Pierre Fresnault-Deruelle, who theorised the differential operations of the linear and tabular dimensions of comics in a celebrated article,1 relates this formal duality to the capacity of the medium to redraw the boundaries of the real and the fantastic. He begins with a deceptively simple example, two panels from a Richard F. Outcault Buster Brown episode, in which, through the transformative mechanism of comics, a magical illusion is shattered although not altogether dispelled. He then introduces Wilhelm Schulz's Schutzengel Aegir, a satirical wordless four-panel vertically aligned strip, which appears to achieve closure as the sleeping heroine wakes up safe and sound upon the beach, the eponymous guardian angel having dispatched the sea monster that threatened her. Fresnault-Deruelle suggests, though, that darker forces may be at work, invoking another Schulz strip that radically confounds expectations of a happy ending, casting its already socially outcast heroine into abject despair. He then offers a rereading of Schutzengel Aegir that takes account of our ability to scan the page as a whole and to foresee the ending. Rather than simply cancelling suspense, this tabular apprehension of the four panels may imbue the final image of the wide-awake young woman with the menace that she does not know herself to have escaped. Fresnault-Deruelle considers the symbolic potency of the imagery of the water's edge, a frequent visual trope in the work of Expressionist, Symbolist and Surrealist artists that represents the uncertain boundary between the rational and the irrational, the conscious and the repressed. He uses the terms ‘posed’ and ‘transposed’ to describe a process through which the seeming solidity of the real ceases to stand in opposition to the illusory world of the dream or nightmare but is consumed by it, as familiar reality is encroached upon by fear and fantasy. And the comics medium, at this early stage of its history, with its sequential panels and tabular layout, can stand comparison with the work of masters of the uncanny such as Francisco Goya and René Magritte.

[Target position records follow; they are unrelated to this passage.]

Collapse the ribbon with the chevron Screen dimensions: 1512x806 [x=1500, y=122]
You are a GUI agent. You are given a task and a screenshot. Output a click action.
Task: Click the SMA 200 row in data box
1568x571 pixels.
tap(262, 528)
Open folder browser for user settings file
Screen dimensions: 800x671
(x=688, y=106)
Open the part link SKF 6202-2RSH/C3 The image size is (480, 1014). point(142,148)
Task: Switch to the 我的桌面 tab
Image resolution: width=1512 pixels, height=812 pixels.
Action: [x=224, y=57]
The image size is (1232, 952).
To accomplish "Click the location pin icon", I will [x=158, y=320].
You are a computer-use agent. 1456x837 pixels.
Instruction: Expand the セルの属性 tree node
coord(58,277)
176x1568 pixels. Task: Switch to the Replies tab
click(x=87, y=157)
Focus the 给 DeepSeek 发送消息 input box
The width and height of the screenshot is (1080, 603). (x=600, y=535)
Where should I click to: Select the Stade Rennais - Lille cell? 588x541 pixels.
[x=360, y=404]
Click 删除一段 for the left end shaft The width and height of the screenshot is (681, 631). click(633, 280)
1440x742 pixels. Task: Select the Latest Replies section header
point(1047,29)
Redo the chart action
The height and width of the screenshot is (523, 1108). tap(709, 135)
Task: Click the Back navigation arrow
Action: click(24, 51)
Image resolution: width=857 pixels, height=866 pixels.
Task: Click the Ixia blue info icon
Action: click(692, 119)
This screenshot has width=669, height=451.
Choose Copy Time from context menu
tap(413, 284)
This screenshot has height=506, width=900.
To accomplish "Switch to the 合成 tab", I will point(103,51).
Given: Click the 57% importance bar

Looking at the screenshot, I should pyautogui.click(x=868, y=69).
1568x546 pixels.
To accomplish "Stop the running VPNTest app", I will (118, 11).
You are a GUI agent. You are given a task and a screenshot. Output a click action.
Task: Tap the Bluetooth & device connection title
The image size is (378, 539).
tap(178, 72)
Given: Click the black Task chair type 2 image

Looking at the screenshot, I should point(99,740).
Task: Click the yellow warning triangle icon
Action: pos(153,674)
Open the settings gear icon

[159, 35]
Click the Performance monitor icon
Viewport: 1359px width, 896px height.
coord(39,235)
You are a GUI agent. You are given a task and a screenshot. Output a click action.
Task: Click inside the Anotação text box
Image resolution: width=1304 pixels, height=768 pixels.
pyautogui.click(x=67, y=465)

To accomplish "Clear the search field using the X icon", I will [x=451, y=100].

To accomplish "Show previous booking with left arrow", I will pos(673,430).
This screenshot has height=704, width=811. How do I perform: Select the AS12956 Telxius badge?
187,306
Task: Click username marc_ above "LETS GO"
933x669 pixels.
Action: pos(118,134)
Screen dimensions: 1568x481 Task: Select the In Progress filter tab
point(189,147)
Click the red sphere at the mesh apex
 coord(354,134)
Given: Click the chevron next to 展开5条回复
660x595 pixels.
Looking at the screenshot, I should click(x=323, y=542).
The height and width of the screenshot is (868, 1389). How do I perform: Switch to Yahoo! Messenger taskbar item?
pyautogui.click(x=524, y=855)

We end this editorial by paying tribute to two towering figures from the comics world who died earlier this year. David Kunzle was a comics historian of mighty erudition and, we are proud to say, a contributor to this journal. He changed our way of looking at the pre-history of comics, and his works on the nineteenth-century exponents of the form—in particular Töpffer and Cham—remain markers in the field. Trina Robbins was a brilliant cartoonist who shook up the male-dominated underground as well as a herstorian of women's (or wimmin's) comics, pursuits inseparable from her feminist activism. As wimmin artists, as wimmin scholars and as wimmin (or men), we owe her a debt of gratitude.

1

Pierre Fresnault-Deruelle, ‘Du Linéaire au tabulaire’, Communications 24 (1976), 7–23.